--- EXERCISE REQUIREMENTS ---
a. Retype the stretch of the eggnog fudge recipe from "- 2 cups white" through "tell the difference.".
b. Continue the eggnog fudge recipe from the point where it stops.
═══ TEXT EXTRACT
This Eggnog Fudge Is a Whole Cozy Mood
Alright, friend—pull up a kitchen stool and lemme tell you about the one treat that gets me in the holiday spirit faster than you can sing “Jingle Bells” (which, frankly, my sister does way too loudly). Eggnog Fudge is a solid December tradition at my house. I still remember the first time I made this; the kids hovered like hungry squirrels, and I almost forgot to add the nutmeg because everyone’s debating which Christmas movie to watch—again. I ended up scraping fudge off the spatula with my finger (don’t judge), and realizing it tasted like a snow day in edible form.
Oh, and if you’re wondering what it pairs with: pajama pants, messy hair, and—you guessed it—eggnog (or warm cider, honestly, we’re not fussy).
Why You’ll Love This—Seriously
I make this Eggnog Fudge pretty much every year between Thanksgiving and Christmas, whenever I spot that fancy eggnog in the store (or sometimes the generic stuff, shh). My family loses all self-control around this—it’s creamy, a little boozy if you want, and tastes basically like winter. Even my aunt, who claims to hate eggnog, sneaks more than her share. Minor confession: I’ve struggled with fudge setting weird before, so don’t fret if yours looks wonky at first. It’s a forgiving recipe with lots of wiggle room.
What You’ll Need (and What Can Sub In)
- 2 cups white chocolate chips: If you’re out, chop up a white chocolate bar. Once, I used a random brand, and honestly, it worked just fine.
- 3/4 cup eggnog: The thicker the better, but in a pinch, I’ve thinned with evaporated milk. My grandmother, for the record, insisted on brand name only.
- 1/4 cup unsalted butter: I use salted if it’s what’s handy. Just skip a pinch of salt later, maybe.
- 1/2 cup granulated sugar: Some people swear by superfine. Eh. I can’t tell the difference.
- 1/2 teaspoon nutmeg: Fresh grated is heavenly; in all honesty, jarred works fine for busy days.
══════
═══ DATA EXTRACT
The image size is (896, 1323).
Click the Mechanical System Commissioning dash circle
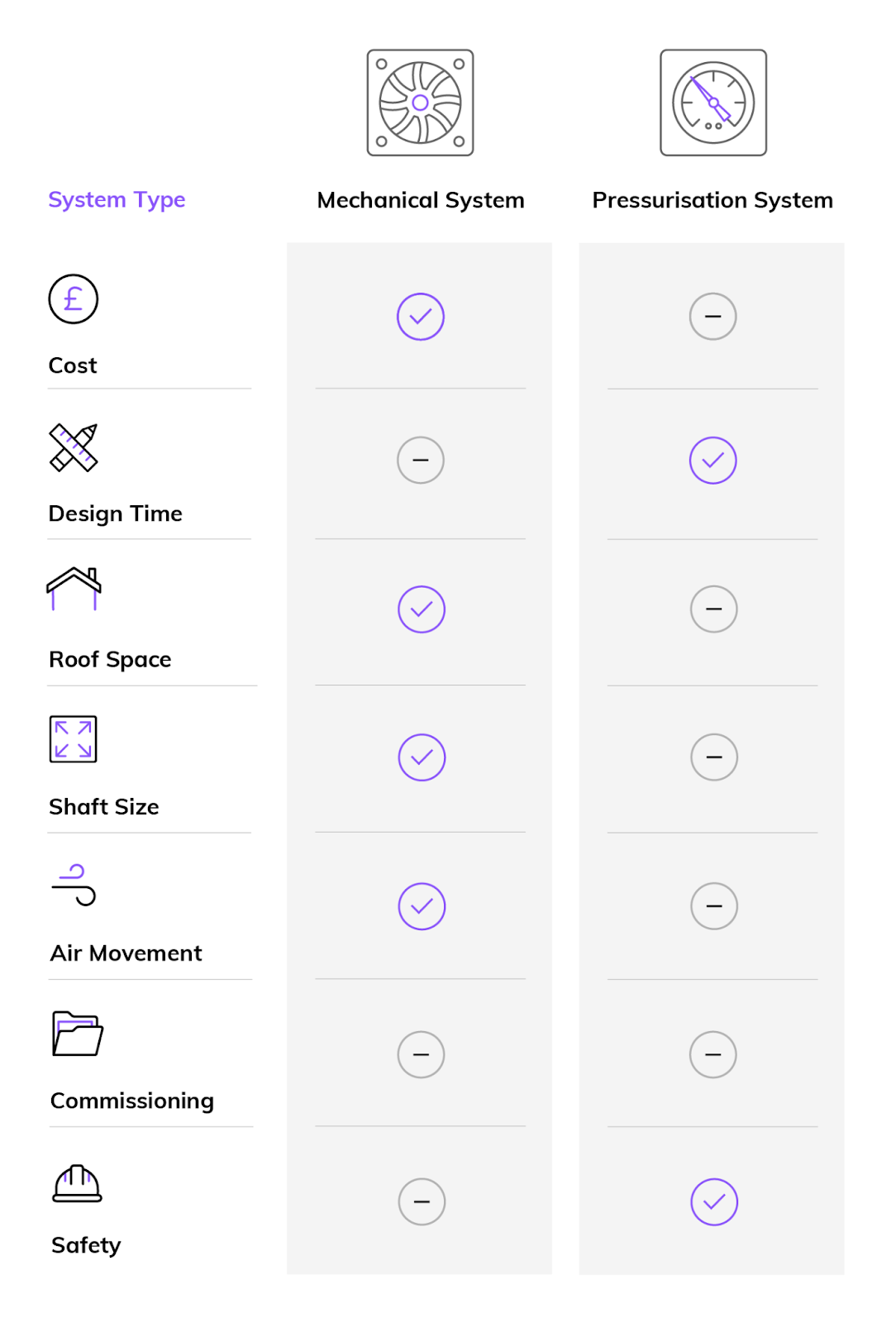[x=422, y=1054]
══════
═══ DATA EXTRACT
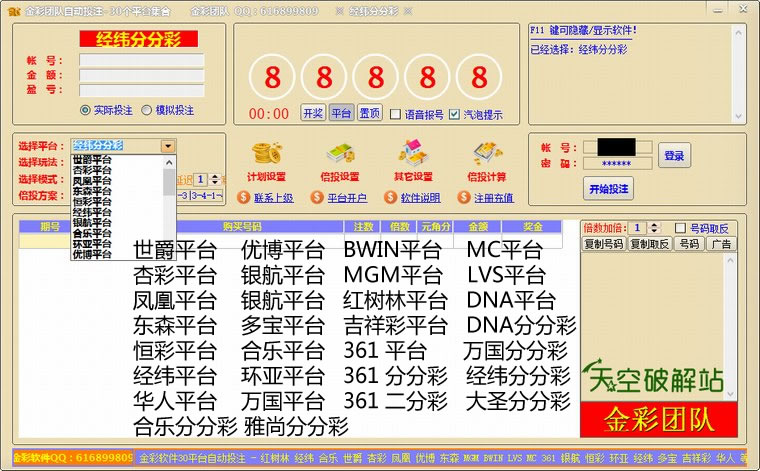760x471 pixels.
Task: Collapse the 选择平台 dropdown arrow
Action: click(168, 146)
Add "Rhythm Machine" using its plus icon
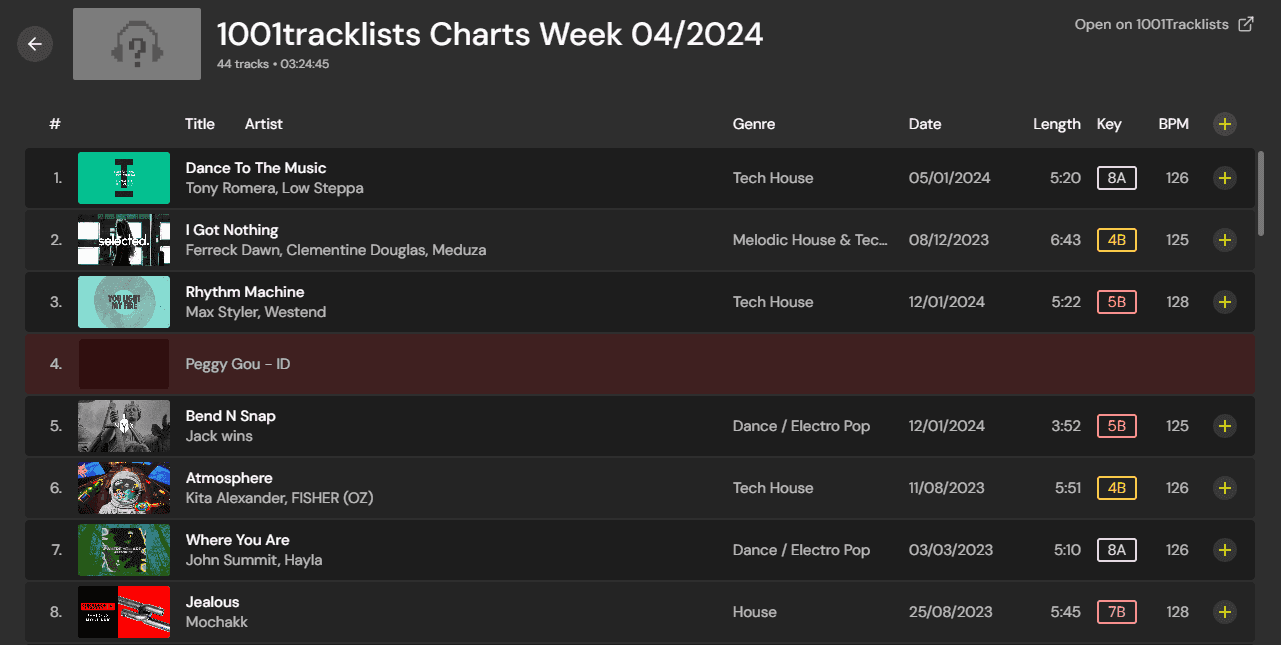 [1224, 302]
══════
--- ANSWERS GIVEN ---
a.
- 2 cups white chocolate chips: If you’re out, chop up a white chocolate bar. Once, I used a random brand, and honestly, it worked just fine.
- 3/4 cup eggnog: The thicker the better, but in a pinch, I’ve thinned with evaporated milk. My grandmother, for the record, insisted on brand name only.
- 1/4 cup unsalted butter: I use salted if it’s what’s handy. Just skip a pinch of salt later, maybe.
- 1/2 cup granulated sugar: Some people swear by superfine. Eh. I can’t tell the difference.

b.
- 1 teaspoon vanilla extract: Don’t skip unless you really must. Or try rum extract for a boozy nudge.
- Pinch of salt.
- Optional: Chopped walnuts or pecans (my brother says nuts are fudge sabotage, but I love ’em), or a pinch of cinnamon on top.
Directions (Brace Yourself, It’s Easier Than You Think)
- Get yourself an 8×8″ pan, line it with parchment or a bit of foil. (I once used wax paper—bad call. Parchment wins.)
- In a good saucepan, combine eggnog, sugar, and butter over medium heat. Stir. And stir. Maybe check your phone, but don’t wander too far or it’ll boil over. You want it smooth and just bubble-town around the edges.
- Turn heat low. Toss in the white chocolate chips and keep stirring like you mean it. Pretty soon it gets glossy—don’t panic if it looks lumpy at first, that always happens to me. Stir until it’s all melted.
- Add nutmeg, salt, and vanilla (or rum extract if that’s your jam). This is where I sneak a taste. If you wanna add nuts, now’s the time—or leave ‘em out if you’re peacekeeping.
- Pour and scrape (quickly, it thickens fast!) into your pan. Jiggle the pan a bit to level it out. Sprinkle extra nutmeg or even cinnamon if you’re feeling festive.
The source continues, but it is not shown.